Sekarang Jonas beralih pada Birawa. Ia menunggu, apakah Birawa akan mengambil tindakan? Karena astaga! Ucapan Andreas memang ada benarnya.
"Seharusnya kau sadar, Jonas. Kalian bukan dihargai, tapi dikasihani. Kau lihat sendiri. Sekarang pun Papa tidak beranjak tempatnya."
Birawa terpojok oleh kenyataan. Andreas mempertontonkan fakta tak terbantahkan.
Malu? Jangan ditanya. Birawa tak pernah mengira kalau Andreas akan merendahkannya sedemikian rupa.
Oh, ini bukan hanya perkara soal tempat duduk. Tidak sesederhana itu. Alih-alih pilihan Birawa membuktikan satu hal tak terbantahkan.
"Sampai kapan pun Papa tidak akan bisa meninggalkan Oma dan Mama. Jangan pernah berharap kalian akan menjadi keluarga yang diakui. Karena apa? Karena Papa tidak bisa berdiri tanpa bantuan Oma dan Mama."

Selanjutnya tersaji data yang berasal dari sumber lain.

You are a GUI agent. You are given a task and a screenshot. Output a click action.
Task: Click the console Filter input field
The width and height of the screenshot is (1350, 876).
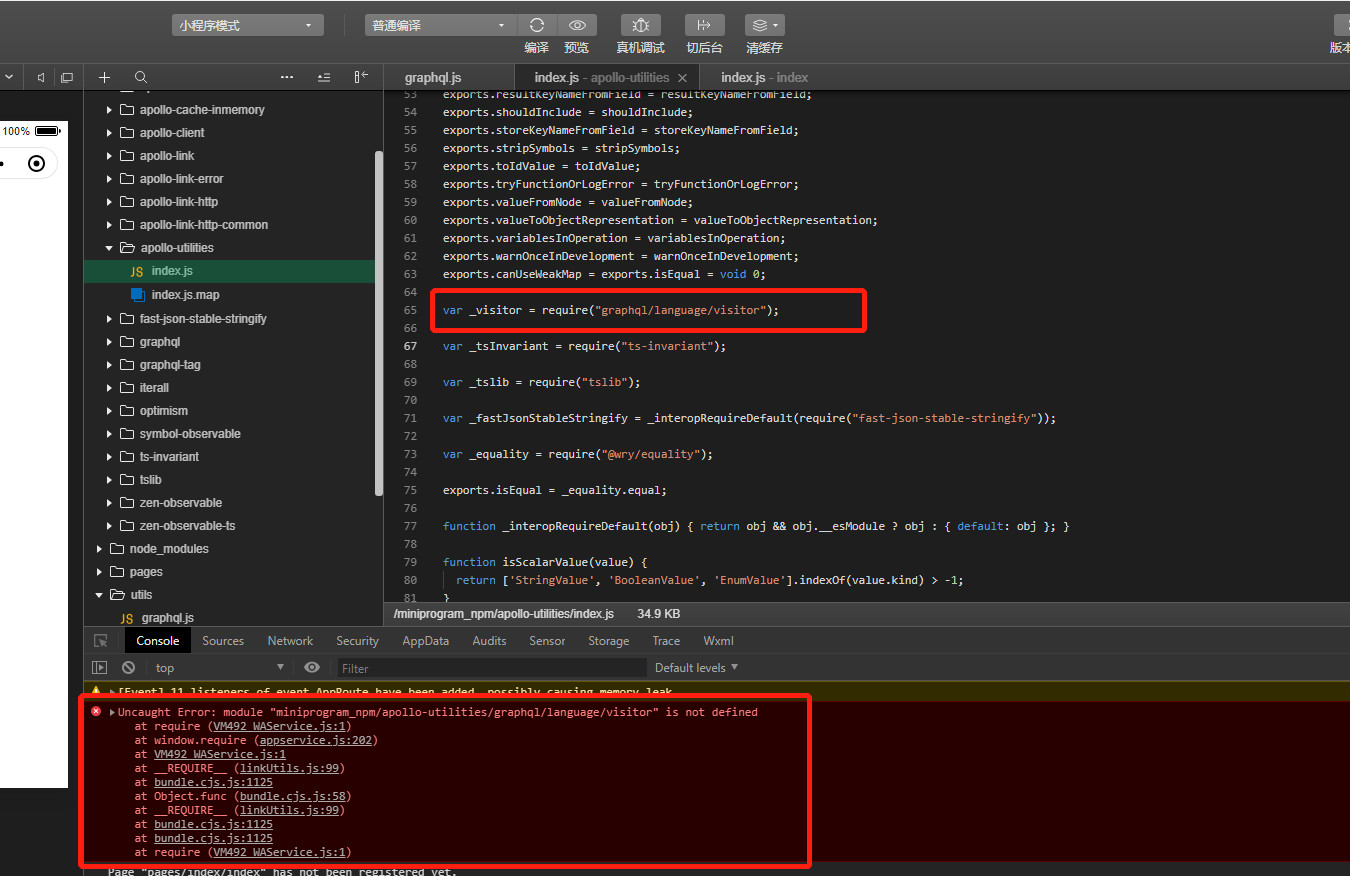tap(490, 668)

Jonas habis kesabaran. "Jadi ini maksudmu, Reas? Untuk mempermalukan kami?" tanyanya seraya membanting sendok di piring. "Kau kekanak-kanakan, Reas. Oh, mengapa kau tidak merengek saja sekarang? Mintalah Progun padaku dan mungkin aku akan memberikannya."
Kekanak-kanakan? Andreas sudah sering mendengar Birawa mengatakan hal itu padanya. Lalu sekarang Jonas melakukannya pula.
Andreas tersenyum. Tak jadi masalah bila ia dicap kekanak-kanakan. Ia harus menjadi pengalih perhatian yang sempurna dan tentu saja, ia senang mendapat predikat itu.
"Bolehkah aku merengek, Pa?"
"Jadi memang itu tujuanmu mengundang kami semua? Hanya untuk memuaskan ego kekanak-kanakanmu itu? Kau benar-benar memalukan dan tidak dewasa, Reas. Seandainya kau tidak menikahi wanita itu maka ..." Birawa melihat Vlora dengan tatapan merendahkan. Ia berdecak. "... kau bisa memimpin Wisnutex, tapi kau tidak bersyukur."
Bola mata Andreas berputar. "Seperti Papa tahu arti bersyukur saja."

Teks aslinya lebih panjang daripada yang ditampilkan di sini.